Written request -
Locate each line of the records below that contains the string "answer", and copy every such line. The match is case-sensitive.

The records -
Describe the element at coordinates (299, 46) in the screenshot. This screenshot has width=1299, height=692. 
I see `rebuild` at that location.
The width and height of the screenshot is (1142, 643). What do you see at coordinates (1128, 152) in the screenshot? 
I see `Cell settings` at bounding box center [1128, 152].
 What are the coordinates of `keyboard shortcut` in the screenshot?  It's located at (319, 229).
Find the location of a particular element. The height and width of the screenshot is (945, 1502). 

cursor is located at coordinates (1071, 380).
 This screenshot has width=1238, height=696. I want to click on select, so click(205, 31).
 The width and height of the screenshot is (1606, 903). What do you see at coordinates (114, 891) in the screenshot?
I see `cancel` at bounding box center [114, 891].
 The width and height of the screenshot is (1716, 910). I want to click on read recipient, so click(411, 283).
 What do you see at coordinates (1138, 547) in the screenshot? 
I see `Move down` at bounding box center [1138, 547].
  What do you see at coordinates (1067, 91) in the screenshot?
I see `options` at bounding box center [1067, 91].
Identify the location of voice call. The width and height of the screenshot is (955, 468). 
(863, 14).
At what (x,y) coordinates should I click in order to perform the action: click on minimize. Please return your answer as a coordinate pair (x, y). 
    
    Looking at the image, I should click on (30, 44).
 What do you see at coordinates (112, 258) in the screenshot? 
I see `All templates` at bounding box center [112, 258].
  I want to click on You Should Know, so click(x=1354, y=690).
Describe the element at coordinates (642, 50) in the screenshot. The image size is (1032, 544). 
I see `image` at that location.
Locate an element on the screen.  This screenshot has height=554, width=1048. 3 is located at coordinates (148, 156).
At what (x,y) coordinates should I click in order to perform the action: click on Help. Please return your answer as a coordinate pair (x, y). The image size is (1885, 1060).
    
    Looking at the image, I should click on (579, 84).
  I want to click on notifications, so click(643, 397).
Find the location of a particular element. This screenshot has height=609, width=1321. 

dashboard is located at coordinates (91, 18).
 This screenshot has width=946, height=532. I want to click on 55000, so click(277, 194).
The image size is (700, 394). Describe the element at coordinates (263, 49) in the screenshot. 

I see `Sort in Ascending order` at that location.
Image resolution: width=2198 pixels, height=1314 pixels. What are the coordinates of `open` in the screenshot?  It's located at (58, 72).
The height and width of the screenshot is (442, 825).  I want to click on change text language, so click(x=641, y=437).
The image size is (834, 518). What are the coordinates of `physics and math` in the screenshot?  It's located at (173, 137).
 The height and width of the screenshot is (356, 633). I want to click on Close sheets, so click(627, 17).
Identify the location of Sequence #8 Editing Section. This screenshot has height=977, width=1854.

Finished task -
At what (x,y) coordinates should I click in order to perform the action: click on minimize. Please return your answer as a coordinate pair (x, y). 
At what (x,y) coordinates should I click in order to perform the action: click on Help. Please return your answer as a coordinate pair (x, y). The image size is (1885, 1060).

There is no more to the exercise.